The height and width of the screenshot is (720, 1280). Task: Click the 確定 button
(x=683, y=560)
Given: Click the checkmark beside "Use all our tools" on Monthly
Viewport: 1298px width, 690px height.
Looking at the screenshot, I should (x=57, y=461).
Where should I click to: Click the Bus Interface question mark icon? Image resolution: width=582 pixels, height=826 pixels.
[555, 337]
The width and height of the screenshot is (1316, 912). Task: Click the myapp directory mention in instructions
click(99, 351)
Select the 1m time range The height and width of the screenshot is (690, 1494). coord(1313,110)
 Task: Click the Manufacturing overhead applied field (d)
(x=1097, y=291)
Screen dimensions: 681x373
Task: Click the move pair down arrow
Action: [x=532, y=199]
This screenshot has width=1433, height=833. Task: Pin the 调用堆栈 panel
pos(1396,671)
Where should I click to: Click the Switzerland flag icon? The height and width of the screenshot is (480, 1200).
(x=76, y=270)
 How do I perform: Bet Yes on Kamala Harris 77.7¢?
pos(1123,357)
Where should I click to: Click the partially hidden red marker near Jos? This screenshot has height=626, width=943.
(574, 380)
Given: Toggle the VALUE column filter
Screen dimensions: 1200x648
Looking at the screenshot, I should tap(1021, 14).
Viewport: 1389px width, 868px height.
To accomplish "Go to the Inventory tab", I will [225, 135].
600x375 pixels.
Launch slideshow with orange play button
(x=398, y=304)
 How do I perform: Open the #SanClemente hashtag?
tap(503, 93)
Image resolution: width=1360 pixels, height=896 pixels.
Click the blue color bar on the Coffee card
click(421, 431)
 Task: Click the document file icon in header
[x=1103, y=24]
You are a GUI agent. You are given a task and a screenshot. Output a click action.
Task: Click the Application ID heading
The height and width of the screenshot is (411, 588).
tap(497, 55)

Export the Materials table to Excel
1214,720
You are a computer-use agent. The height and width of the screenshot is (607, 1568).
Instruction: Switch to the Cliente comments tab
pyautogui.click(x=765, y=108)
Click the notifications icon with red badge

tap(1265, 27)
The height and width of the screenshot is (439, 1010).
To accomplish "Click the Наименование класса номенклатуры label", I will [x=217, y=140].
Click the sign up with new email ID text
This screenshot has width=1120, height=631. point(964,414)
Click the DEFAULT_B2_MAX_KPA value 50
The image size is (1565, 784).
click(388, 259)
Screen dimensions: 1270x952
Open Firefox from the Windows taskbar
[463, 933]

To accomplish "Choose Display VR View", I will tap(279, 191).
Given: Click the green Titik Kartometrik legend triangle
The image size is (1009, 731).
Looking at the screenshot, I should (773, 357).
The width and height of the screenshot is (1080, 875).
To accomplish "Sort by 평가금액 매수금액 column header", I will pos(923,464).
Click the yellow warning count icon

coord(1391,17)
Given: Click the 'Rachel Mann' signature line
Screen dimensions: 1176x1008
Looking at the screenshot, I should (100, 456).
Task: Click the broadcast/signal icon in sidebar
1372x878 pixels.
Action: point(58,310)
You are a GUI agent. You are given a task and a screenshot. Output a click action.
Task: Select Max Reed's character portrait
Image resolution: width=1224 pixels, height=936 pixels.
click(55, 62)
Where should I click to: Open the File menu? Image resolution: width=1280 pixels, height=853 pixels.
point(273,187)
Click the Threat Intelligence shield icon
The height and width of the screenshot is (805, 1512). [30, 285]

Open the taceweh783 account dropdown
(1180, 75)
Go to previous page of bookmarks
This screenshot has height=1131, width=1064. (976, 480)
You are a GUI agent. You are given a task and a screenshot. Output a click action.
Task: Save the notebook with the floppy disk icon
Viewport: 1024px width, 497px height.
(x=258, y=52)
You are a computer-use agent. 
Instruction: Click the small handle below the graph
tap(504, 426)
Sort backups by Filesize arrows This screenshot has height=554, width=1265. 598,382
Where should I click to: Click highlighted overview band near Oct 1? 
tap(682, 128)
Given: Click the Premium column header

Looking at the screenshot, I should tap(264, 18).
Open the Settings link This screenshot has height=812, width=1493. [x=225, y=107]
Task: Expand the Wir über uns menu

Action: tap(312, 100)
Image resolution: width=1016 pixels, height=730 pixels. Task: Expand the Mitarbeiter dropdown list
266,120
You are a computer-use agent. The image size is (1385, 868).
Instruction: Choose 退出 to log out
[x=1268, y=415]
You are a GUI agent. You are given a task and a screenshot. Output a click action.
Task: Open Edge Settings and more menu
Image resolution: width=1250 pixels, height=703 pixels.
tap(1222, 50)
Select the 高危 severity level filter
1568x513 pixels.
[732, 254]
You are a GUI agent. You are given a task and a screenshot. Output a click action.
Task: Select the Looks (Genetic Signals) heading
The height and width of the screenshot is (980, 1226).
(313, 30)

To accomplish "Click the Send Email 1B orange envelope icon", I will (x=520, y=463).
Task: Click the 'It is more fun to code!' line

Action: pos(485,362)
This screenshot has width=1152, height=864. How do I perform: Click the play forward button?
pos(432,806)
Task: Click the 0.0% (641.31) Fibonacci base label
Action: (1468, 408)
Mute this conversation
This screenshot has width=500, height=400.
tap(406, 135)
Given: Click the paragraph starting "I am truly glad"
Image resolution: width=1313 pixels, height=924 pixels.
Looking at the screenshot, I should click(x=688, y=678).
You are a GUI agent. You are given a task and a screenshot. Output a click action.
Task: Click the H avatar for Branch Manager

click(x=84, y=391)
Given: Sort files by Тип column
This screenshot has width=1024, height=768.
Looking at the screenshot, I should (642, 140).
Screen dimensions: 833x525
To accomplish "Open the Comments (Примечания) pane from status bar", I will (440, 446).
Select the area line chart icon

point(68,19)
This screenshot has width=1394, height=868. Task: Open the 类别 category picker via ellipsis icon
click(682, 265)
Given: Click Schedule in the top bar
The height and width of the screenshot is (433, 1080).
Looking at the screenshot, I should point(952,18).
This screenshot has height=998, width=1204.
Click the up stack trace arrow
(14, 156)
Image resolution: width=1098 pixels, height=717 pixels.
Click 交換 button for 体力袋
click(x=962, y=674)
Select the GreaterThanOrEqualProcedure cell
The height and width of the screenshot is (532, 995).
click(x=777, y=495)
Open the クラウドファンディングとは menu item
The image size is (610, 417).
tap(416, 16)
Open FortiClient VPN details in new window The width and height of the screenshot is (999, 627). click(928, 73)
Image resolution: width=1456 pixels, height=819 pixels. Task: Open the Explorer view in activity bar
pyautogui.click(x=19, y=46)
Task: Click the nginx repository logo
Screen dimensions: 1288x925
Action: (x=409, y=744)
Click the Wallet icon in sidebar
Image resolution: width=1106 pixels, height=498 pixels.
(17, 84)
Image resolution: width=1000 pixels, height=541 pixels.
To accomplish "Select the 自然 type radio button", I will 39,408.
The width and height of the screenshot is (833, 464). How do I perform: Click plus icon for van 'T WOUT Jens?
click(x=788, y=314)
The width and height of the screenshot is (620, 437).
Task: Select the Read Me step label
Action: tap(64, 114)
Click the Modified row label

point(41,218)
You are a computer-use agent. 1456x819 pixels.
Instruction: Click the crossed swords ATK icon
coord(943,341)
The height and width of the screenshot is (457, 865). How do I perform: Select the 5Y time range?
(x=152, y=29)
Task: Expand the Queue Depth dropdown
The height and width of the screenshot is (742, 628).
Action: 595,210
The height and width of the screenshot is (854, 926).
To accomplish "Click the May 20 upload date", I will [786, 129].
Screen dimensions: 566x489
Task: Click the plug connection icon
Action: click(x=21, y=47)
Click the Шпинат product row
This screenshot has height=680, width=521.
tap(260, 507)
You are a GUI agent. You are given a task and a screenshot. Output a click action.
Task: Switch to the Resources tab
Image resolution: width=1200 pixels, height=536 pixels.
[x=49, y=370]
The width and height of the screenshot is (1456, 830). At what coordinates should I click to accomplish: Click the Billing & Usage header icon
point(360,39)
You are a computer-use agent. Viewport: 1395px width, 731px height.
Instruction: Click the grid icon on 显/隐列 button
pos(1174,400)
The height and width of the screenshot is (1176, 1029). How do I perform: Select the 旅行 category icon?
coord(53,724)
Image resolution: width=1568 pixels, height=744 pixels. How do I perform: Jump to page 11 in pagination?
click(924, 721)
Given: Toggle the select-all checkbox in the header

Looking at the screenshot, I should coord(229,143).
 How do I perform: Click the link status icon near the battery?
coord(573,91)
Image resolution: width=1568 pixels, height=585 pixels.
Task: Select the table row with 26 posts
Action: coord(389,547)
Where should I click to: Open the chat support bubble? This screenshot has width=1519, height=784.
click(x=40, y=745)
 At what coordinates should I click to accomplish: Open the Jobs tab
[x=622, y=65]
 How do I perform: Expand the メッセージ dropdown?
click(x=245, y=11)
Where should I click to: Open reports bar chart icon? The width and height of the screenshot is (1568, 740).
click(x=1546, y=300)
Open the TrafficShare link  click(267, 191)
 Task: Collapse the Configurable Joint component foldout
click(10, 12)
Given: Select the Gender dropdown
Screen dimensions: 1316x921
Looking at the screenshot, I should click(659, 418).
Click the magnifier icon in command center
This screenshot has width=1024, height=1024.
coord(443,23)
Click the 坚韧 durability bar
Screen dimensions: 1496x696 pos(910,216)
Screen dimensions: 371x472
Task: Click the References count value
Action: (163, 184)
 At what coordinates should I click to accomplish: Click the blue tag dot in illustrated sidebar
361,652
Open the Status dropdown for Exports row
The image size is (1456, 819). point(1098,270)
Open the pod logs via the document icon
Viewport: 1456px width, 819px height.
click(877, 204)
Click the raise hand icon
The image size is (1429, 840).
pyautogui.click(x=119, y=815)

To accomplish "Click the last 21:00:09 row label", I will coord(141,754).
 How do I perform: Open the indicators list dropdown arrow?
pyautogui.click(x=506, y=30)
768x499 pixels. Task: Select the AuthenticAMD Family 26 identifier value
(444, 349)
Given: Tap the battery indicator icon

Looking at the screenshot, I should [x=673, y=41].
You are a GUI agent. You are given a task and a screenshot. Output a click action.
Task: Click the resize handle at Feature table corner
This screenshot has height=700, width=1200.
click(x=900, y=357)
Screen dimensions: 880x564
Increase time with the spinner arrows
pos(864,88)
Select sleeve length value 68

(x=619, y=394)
========
Work to complete: Update the lines from the one containing "How do I perform: Expand the メッセージ dropdown?" through the one containing "coord(443,23)" by replacing "Gender" with "Country", and give only those lines with everything else unchanged.

The reply:
 How do I perform: Expand the メッセージ dropdown?
click(x=245, y=11)
Where should I click to: Open reports bar chart icon? The width and height of the screenshot is (1568, 740).
click(x=1546, y=300)
Open the TrafficShare link  click(267, 191)
 Task: Collapse the Configurable Joint component foldout
click(10, 12)
Given: Select the Country dropdown
Screen dimensions: 1316x921
Looking at the screenshot, I should click(659, 418).
Click the magnifier icon in command center
This screenshot has width=1024, height=1024.
coord(443,23)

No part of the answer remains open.